Back to the Gardens…

We are taking a break from the garage to complete the changes for this fall in the gardens. There are a number of projects that we are working on all at once. The reason for that is due to dividing and moving plants, soil, and compost from one place to another.

This is a picture of part of the ‘white garden’ in June 2012.

Alas, our 15-year-old climbing roses died this year on the arbor at the center of the back grassy area. The wind and the 2-inch thick main stems pulled the metal arbor to one side a few years back. They were removed along with the metal arbor. What to put in that area now?

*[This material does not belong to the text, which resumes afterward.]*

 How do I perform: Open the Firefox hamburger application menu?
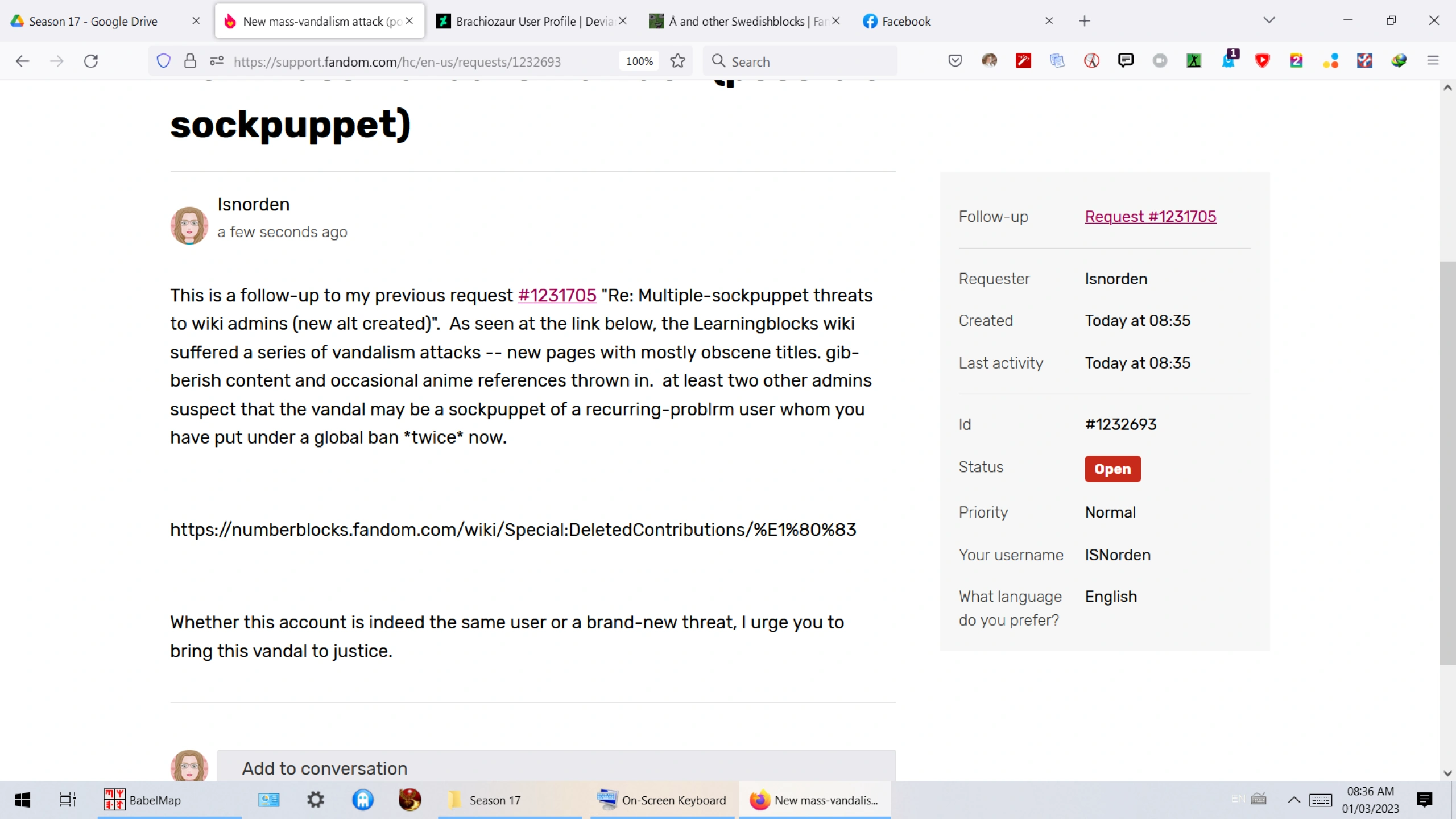1433,61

There was a great climbing hydrangea that I trained in a large post near the patio. On top Glenn installed my farm bell. This, too, had a think, 2-inch main stem wrapped around it. Since the base  branched out wider than the top, it always looked like a Christmas tree. I pruned in every couple of years.

Here is the other side of the ‘white garden’. The climbing hydrangea now has been removed.  (Note: The ‘white garden’ was designed so that all the white-flowered plants would come all out at once in June and July.)

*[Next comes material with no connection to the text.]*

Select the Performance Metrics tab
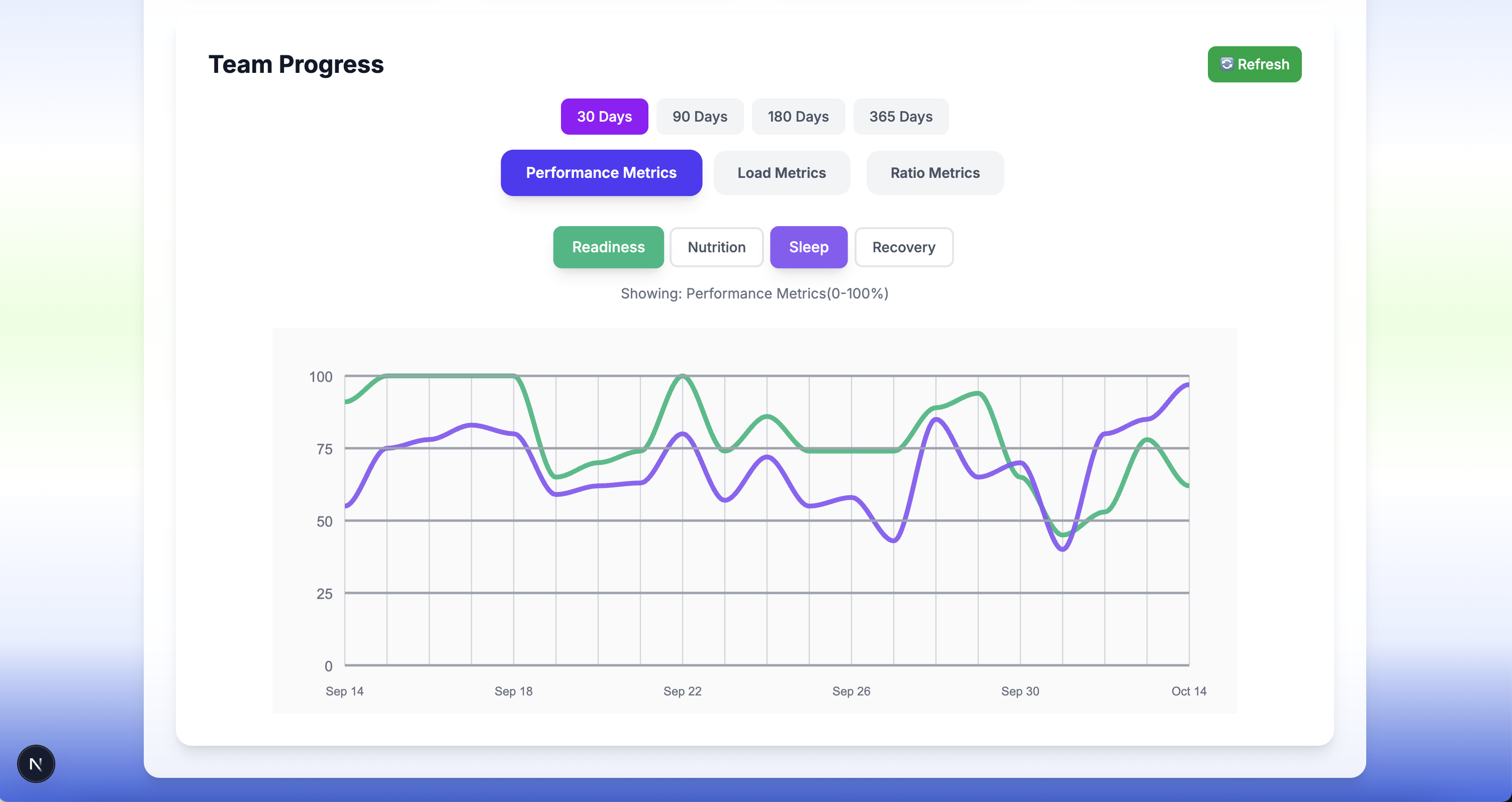The image size is (1512, 802). tap(601, 172)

I removed all the vine and Glenn will dig out the roots. We are moving the pole to the center  of the brick circle and starting a new one. Then I will fill in the circle part way with bricks. The vine will have plenty of room there as a focal point in the back of the house. It is all in white, lace cap style flowers when in bloom.

Climbing hydrangea is a thick vine which many people allow to grow around large trees. It is not a super-fast grower or rampant or invasive. The stems are brittle like the hydrangea family and are easy to remove.

In the place of that pole and vine, I am just planting more bulbs, dividing the grape hyacinths, and annuals. The bright flowers will look nice near the back door, against the English boxwood. This gives me more room for my trike and walker to be on that pathway as the branches of the vine were 2-foot over that brick.

The gardens are always evolving. Some plants die, some get too large and lanky, and some just don’t look well with age. It now is a “Mature Garden” at 16 years. Fall is a great, and sometimes better, time to plant. We are the northern limit for fall planting and I take advantage of it. It is the time to divide the perennials, too.

The irises, hosta, and peonies and getting all moved around!